Public outdoor company valuations shrank slightly during the third quarter of 2016 as this chart demonstrates:
Public Company Outdoor Values September 2016
- The average revenue multiple for the four public outdoor companies shrank from 3.74 times to 3.60 times. JCDecaux, Clear Channel Outdoor and Outfront trade at a lower revenue multiple than Lamar because they rely more on short term transit advertising contracts or international outdoor markets where leases are less secure. The transit business is mixed blessing. It is growing faster than the billboard business but relies on short term contracts which get bid up during good times. You can see this in the fact that Lamar has a cashflow margin of 42% versus an average cashflow margin of 22% for Clear Channel, Outfront and JCDecaux.
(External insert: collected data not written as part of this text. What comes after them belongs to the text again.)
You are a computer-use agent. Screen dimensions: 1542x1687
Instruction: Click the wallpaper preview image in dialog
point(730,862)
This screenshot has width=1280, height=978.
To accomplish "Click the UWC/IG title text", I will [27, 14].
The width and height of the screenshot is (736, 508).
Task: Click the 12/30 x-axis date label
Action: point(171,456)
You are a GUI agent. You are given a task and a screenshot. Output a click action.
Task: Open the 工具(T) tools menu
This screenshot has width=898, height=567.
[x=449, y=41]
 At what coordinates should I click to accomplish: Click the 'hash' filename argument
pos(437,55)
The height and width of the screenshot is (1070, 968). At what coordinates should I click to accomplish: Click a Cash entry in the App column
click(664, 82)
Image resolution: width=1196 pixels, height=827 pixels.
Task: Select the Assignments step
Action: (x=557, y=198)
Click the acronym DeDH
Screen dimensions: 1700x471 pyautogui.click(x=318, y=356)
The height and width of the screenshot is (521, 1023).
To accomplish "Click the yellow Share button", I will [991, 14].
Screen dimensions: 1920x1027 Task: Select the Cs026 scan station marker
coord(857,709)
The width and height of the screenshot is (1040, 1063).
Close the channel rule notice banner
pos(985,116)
- The average cashflow multiple for the four public outdoor companies shrank from 13.15 times to 13.00 times. Why is Clear Channel valued so much lower than the other public outdoor companies? Because Clear Channel Outdoor’s cashflow carries more risk due to much higher debt than the other public outdoor companies. A dollar of risky cashflow get valued at a lower multiple than a dollar of safe cashflow.
- Private market values are 8-12 times cashflow or 4-6 times revenue.
- Easement values at 6-10 times cashflow.